Records below:

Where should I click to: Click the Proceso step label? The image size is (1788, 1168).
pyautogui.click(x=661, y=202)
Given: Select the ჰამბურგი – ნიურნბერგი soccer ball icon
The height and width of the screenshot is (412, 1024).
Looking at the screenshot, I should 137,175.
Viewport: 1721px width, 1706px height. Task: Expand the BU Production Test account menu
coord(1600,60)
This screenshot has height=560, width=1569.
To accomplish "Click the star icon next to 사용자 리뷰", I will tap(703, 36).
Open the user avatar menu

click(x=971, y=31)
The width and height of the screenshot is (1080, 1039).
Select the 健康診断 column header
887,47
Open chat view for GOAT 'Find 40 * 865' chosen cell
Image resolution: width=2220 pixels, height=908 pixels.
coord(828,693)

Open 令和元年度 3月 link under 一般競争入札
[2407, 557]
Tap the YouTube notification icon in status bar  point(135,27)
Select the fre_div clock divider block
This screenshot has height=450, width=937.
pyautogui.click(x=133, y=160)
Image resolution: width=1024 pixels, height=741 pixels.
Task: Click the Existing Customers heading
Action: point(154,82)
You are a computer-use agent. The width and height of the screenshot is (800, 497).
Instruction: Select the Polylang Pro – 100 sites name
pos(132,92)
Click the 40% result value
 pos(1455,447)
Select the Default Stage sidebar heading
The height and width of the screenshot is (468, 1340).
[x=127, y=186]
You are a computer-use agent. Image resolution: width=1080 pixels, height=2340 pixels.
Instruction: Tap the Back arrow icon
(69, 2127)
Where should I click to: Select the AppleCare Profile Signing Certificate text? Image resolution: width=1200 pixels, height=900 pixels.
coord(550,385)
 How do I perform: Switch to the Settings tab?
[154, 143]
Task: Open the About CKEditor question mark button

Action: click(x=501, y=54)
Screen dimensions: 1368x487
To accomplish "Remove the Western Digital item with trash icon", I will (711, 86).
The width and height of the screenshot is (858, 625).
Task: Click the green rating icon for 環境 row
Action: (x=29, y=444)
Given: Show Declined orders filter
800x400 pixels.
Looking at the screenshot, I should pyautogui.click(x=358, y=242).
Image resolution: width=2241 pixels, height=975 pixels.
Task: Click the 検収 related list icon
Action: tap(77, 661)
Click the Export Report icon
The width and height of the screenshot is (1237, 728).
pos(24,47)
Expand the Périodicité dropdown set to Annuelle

End of Records.

• [Exercise directions]:
Restate all of the data above. Match it word for word.

• [Answer space]:
Where should I click to: Click the Proceso step label? The image size is (1788, 1168).
pyautogui.click(x=661, y=202)
Given: Select the ჰამბურგი – ნიურნბერგი soccer ball icon
The height and width of the screenshot is (412, 1024).
Looking at the screenshot, I should 137,175.
Viewport: 1721px width, 1706px height. Task: Expand the BU Production Test account menu
coord(1600,60)
This screenshot has height=560, width=1569.
To accomplish "Click the star icon next to 사용자 리뷰", I will tap(703, 36).
Open the user avatar menu

click(x=971, y=31)
The width and height of the screenshot is (1080, 1039).
Select the 健康診断 column header
887,47
Open chat view for GOAT 'Find 40 * 865' chosen cell
Image resolution: width=2220 pixels, height=908 pixels.
coord(828,693)

Open 令和元年度 3月 link under 一般競争入札
[2407, 557]
Tap the YouTube notification icon in status bar  point(135,27)
Select the fre_div clock divider block
This screenshot has height=450, width=937.
pyautogui.click(x=133, y=160)
Image resolution: width=1024 pixels, height=741 pixels.
Task: Click the Existing Customers heading
Action: point(154,82)
You are a computer-use agent. The width and height of the screenshot is (800, 497).
Instruction: Select the Polylang Pro – 100 sites name
pos(132,92)
Click the 40% result value
 pos(1455,447)
Select the Default Stage sidebar heading
The height and width of the screenshot is (468, 1340).
[x=127, y=186]
You are a computer-use agent. Image resolution: width=1080 pixels, height=2340 pixels.
Instruction: Tap the Back arrow icon
(69, 2127)
Where should I click to: Select the AppleCare Profile Signing Certificate text? Image resolution: width=1200 pixels, height=900 pixels.
coord(550,385)
 How do I perform: Switch to the Settings tab?
[154, 143]
Task: Open the About CKEditor question mark button

Action: click(x=501, y=54)
Screen dimensions: 1368x487
To accomplish "Remove the Western Digital item with trash icon", I will (711, 86).
The width and height of the screenshot is (858, 625).
Task: Click the green rating icon for 環境 row
Action: (x=29, y=444)
Given: Show Declined orders filter
800x400 pixels.
Looking at the screenshot, I should pyautogui.click(x=358, y=242).
Image resolution: width=2241 pixels, height=975 pixels.
Task: Click the 検収 related list icon
Action: tap(77, 661)
Click the Export Report icon
The width and height of the screenshot is (1237, 728).
pos(24,47)
Expand the Périodicité dropdown set to Annuelle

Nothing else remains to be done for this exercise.